Peaceful assemblies are already constrained by bureaucratic permitting processes, fees, insurance requirements as well as time, place, and manner restrictions. Sadly, the calculus of whether a protest will be “worth it” is becoming more difficult. The cost-benefit analysis becomes impossible once local governments in Minnesota can send a protest organizer a bill of any amount. Protest will be reduced to a husk in Minnesota.

Governor Mark Dayton will soon be called upon to weigh on at least one of these bills. He will be the first Democratic governor to receive one of these anti-protest bills on his desk. Dayton has yet to take a strong stand against these bills but it is gravely important that he do so.

If these bills become law in Minnesota, they are certain to be challenged in the courts eventually, if not the moment the ink dries.
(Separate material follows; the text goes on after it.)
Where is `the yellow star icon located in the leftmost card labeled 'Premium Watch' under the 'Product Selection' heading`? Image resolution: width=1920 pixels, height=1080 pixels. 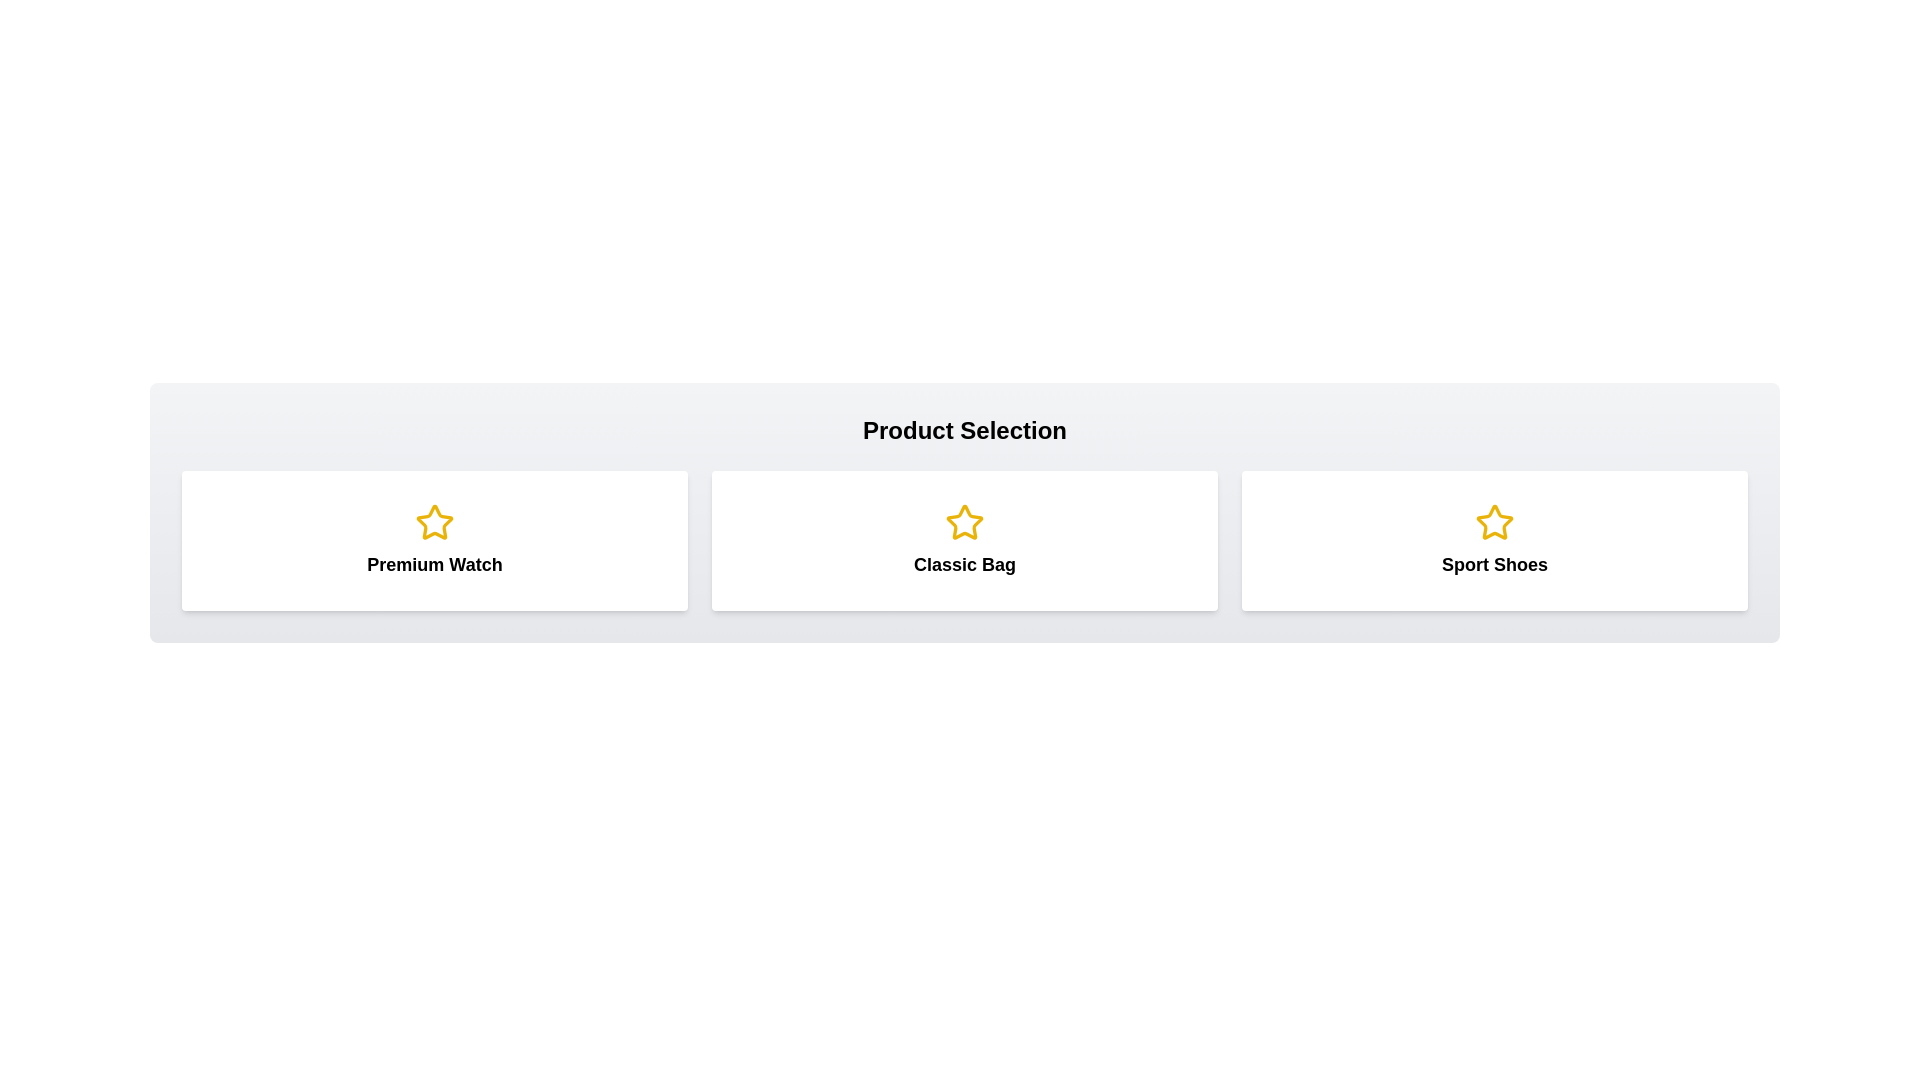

However, if a Democratic governor signs them into law, other states with more conservative leadership will be emboldened to pass their own anti-protest bills. And more may still be proposed.

Or Governor Dayton can take a zero-tolerance stance by threatening to veto any bill that increases penalties on protesters. A veto threat, accompanied by a full-throated defense of the role free assembly plays in the advancement of the American dream, will slow the steady erosion of America’s first amendment rights. For a prominent national leader of a purple state to make an unambiguous statement against this anti-protest fetish of Trump’s party will send a powerful message to the rest of the United States: our freedom to peaceably assemble is non-negotiable.